The report said "blunt force trauma" had contributed to the deaths.
The detainees had spent about a week in the detention facility when they died last December.
However, US spokesman Colonel Roger King told BBC News Online the pathologists' verdict was not final - a military investigation had been launched and was due to be completed later this month.
There are hundreds of former Taleban and al-Qaeda prisoners held at Guantanamo Bay in Cuba and in various overseas facilities.
Last month, human rights groups accused the US Government of subjecting the prisoners to physical abuse leading to a number of deaths and attempted suicides in custody.

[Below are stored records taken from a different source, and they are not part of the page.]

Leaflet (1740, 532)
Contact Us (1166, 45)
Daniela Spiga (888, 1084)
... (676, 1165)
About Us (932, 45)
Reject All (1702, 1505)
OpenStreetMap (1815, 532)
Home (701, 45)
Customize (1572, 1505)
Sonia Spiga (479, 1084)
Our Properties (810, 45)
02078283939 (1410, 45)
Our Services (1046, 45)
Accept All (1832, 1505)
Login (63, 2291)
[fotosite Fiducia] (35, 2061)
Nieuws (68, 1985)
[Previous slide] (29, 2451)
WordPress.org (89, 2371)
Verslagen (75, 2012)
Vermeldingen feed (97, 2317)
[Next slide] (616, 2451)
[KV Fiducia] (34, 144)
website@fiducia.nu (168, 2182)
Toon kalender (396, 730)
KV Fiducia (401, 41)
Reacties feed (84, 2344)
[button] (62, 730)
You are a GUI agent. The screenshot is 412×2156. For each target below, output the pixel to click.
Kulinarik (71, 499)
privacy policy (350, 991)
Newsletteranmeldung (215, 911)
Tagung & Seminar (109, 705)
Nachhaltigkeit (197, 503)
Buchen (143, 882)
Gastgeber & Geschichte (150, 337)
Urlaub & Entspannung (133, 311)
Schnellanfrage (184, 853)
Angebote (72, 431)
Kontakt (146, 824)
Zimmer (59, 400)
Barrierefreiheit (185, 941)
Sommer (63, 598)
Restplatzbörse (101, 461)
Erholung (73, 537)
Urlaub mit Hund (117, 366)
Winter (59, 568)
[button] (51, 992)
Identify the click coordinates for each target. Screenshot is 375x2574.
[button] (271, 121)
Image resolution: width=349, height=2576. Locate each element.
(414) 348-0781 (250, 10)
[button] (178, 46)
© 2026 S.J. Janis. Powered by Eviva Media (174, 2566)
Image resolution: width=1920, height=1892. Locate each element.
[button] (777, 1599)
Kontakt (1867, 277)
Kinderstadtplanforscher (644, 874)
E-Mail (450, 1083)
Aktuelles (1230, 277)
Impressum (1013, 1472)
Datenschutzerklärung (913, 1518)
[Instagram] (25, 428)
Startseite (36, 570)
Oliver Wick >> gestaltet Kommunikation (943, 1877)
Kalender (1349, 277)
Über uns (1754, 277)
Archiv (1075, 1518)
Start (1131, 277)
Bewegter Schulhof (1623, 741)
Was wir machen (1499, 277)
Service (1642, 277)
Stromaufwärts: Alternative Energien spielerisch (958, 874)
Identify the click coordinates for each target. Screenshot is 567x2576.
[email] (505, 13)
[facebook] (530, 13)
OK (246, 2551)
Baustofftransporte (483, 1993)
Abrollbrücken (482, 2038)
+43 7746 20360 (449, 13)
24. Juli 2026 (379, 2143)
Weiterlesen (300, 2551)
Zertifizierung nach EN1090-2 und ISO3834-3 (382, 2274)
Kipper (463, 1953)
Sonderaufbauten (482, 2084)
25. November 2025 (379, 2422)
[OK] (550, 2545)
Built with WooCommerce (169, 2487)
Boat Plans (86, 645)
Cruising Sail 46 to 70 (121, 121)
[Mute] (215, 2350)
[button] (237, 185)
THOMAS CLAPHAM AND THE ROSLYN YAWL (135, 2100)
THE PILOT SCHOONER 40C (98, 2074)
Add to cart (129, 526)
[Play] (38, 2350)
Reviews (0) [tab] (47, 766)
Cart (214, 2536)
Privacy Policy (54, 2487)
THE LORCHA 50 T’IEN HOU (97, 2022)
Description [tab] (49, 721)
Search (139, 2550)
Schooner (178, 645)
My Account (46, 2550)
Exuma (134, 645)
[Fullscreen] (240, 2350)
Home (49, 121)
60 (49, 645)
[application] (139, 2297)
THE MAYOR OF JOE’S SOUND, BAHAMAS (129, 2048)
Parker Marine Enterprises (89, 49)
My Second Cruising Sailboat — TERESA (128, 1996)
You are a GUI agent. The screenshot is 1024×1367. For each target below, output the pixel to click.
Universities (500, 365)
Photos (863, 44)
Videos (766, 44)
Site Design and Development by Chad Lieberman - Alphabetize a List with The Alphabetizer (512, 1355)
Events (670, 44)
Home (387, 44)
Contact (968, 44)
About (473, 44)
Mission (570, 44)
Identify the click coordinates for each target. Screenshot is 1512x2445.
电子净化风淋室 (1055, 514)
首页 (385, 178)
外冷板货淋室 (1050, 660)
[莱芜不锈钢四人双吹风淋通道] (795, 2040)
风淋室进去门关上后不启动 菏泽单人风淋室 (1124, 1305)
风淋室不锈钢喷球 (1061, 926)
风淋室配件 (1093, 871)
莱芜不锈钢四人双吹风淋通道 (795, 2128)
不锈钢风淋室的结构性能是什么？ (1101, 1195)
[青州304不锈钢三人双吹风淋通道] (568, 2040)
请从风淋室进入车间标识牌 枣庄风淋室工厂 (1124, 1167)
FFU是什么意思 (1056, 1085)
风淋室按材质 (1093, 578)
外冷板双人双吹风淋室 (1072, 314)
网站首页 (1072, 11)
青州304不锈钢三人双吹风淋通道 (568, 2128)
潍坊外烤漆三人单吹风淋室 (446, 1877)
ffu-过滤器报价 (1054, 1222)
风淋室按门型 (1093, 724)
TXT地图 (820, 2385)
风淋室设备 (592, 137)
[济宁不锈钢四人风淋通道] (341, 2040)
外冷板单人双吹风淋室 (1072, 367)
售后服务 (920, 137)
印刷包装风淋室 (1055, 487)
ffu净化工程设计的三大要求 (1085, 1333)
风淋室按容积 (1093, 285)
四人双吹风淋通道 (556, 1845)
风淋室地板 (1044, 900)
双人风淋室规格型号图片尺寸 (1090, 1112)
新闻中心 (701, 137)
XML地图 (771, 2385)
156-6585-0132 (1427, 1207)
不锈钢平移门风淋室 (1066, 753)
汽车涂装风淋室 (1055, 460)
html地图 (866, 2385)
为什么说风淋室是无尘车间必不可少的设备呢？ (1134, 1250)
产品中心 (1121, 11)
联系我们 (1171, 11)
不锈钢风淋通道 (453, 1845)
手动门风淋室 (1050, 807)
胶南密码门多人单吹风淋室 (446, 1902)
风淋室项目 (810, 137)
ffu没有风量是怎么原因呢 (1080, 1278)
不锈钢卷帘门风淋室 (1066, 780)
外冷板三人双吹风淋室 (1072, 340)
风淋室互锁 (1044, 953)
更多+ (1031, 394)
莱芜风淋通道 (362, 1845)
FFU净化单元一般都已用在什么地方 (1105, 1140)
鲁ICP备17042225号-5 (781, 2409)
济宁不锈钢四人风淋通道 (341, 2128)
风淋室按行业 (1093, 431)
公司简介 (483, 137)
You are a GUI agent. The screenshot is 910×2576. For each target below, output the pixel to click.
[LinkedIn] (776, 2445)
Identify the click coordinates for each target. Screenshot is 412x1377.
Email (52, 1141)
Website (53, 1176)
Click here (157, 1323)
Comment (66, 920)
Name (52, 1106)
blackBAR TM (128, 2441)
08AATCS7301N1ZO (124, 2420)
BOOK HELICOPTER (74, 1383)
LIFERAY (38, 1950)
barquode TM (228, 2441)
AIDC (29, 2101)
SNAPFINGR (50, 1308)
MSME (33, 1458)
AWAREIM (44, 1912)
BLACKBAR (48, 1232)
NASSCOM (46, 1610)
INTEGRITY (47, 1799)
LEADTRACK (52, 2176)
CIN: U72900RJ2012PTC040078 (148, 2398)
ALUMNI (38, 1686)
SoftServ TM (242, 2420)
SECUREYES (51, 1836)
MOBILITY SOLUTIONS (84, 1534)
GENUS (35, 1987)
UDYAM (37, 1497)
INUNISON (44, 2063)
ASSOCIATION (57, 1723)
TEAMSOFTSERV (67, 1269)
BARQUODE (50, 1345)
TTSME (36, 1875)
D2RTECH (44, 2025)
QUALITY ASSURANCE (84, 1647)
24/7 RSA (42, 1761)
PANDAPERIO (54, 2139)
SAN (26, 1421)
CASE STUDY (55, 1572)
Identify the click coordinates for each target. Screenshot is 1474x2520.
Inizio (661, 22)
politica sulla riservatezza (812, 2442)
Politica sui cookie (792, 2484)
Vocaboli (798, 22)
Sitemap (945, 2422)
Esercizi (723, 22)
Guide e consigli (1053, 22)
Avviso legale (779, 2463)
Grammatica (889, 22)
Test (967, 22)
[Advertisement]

Washington described the allegations of torture as "ridiculous".
The US spokesman at Bagram said the two men who died there had been under allied custody for about 10 days altogether.
The first man died on 3 December after a blood clot in his lungs, and the second died a week later after developing blood clots as well as suffering a heart attack.
But Colonel King vehemently denied the prisoners had been mistreated by US forces.
"They are the first detainees to have required medical treatment at the Bagram facility," he said, and "the only casualties" so far.
Pathologists, he said, had a limited choice when filling the military death certificate.
Specific allegations of prisoner torture were first published in the Washington Post in December last year.
According to the paper, interrogators from the Central Intelligence Agency (CIA) had been subjecting Taleban and al-Qaeda suspects to "stress and duress" techniques of dubious legality.
Suspects at US facilities in Afghanistan and other foreign countries were sometimes held in uncomfortable positions for hours and deprived of sleep, the paper alleged.
About 650 men have been at Guantanamo Bay since the detention base was established in January 2002. Many more are held elsewhere.